Pub food in Britain is also known as "pub grub." At the turn of the twentieth century, you could expect to see shellfish vendors outside public houses selling whelks, mussels, cockles and the like, or you could get a cold snack like a salad at the bar.

In the 1950s it was common to get "a pie and a pint," with the steak and ale pies being made by the landlord's wife. In the 1960s and 1970s, you could get chicken or scampi in a basket or, in Ireland, soda bread with Irish stew.

Modern Types of Pub Food

Pub food currently found in British pubs includes fish and chips, bangers and mash, hot pot, pasties, steak and kidney pie, shepherd's pie, ploughman's lunch and Sunday roast.
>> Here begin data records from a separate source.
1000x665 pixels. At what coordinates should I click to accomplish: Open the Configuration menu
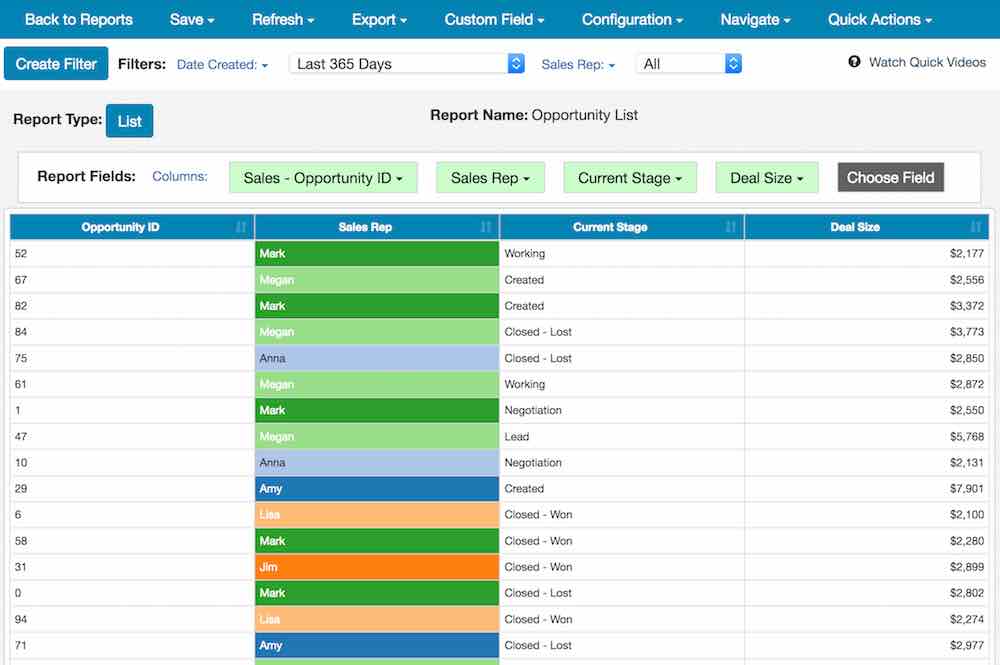click(x=631, y=19)
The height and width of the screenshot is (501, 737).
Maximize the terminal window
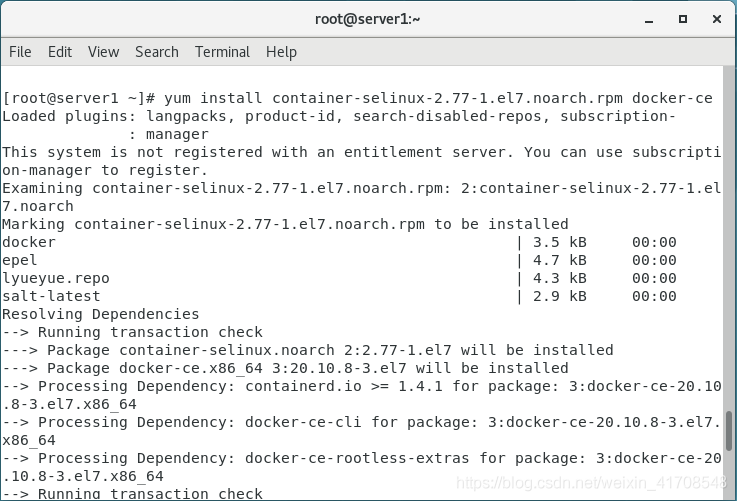683,19
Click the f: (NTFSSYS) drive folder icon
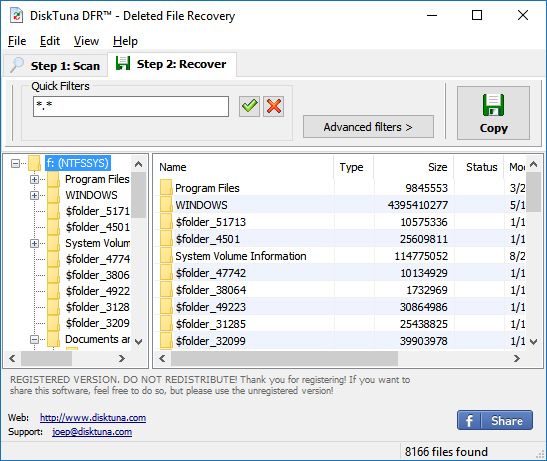This screenshot has width=547, height=461. [34, 163]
International recipes such as chili con carne, curry, and lasagna are often served too. In Australia, the pub food menu will include bangers and mash, steak, chicken schnitzel, pub-style hamburger and fish, often served with mashed potatoes, chips or wedges and a salad.

Since the 1990s pub food has become a more important part of the pub experience and most public houses, serve lunch and dinner at the table instead of bar snacks at the bar. Some pubs serve top quality food, which can rival that of a good restaurant and the pubs at the far end of this scale call themselves "gastro pubs." This word is a combination of the words pub and gastronomy and it was coined in 1991 when The Eagle, a pub in London, opened and started serving fine food.
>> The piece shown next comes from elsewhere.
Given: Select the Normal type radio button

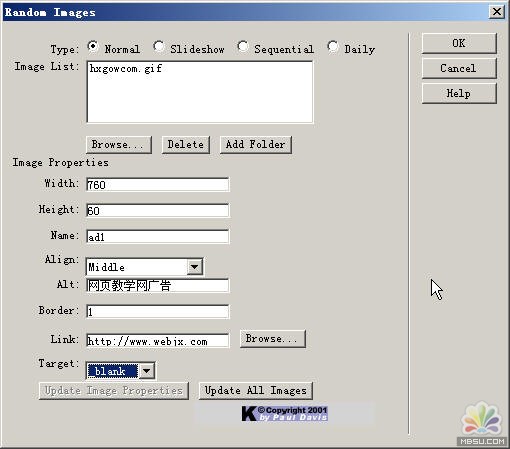Looking at the screenshot, I should click(x=93, y=47).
Why Pub Food Takes Second Place to Homemade Food

Few pubs can rival the Eagle and many pubs use cheap ingredients, easy methods such as microwaving and they have a cook at a cook's wages rather than a chef at chef's wages. The cook might or not be qualified. Rather than a freshly cooked pub meal, you can expect something that has been made on a conveyor belt in a factory, packaged in cellophane, boxed, and deep-frozen.

Your chicken Marsala might have been made a year ago and been in the pub freezer all that time. One popular British pub chain only has two freshly made dishes on its menu and the rest are all frozen dinners but of course, they do not tell you that.

You might like to eat pub food now and again but you cannot compare it with homemade fare. Look at boneless chicken recipes for example. Chicken is used in lots of pub dishes because it is cheap, versatile and freezes well but did you know how quick and easy it is to make your own boneless chicken recipes at home? Not only that but it is cheaper to make your own food, you control the ingredients and your family will love you for it.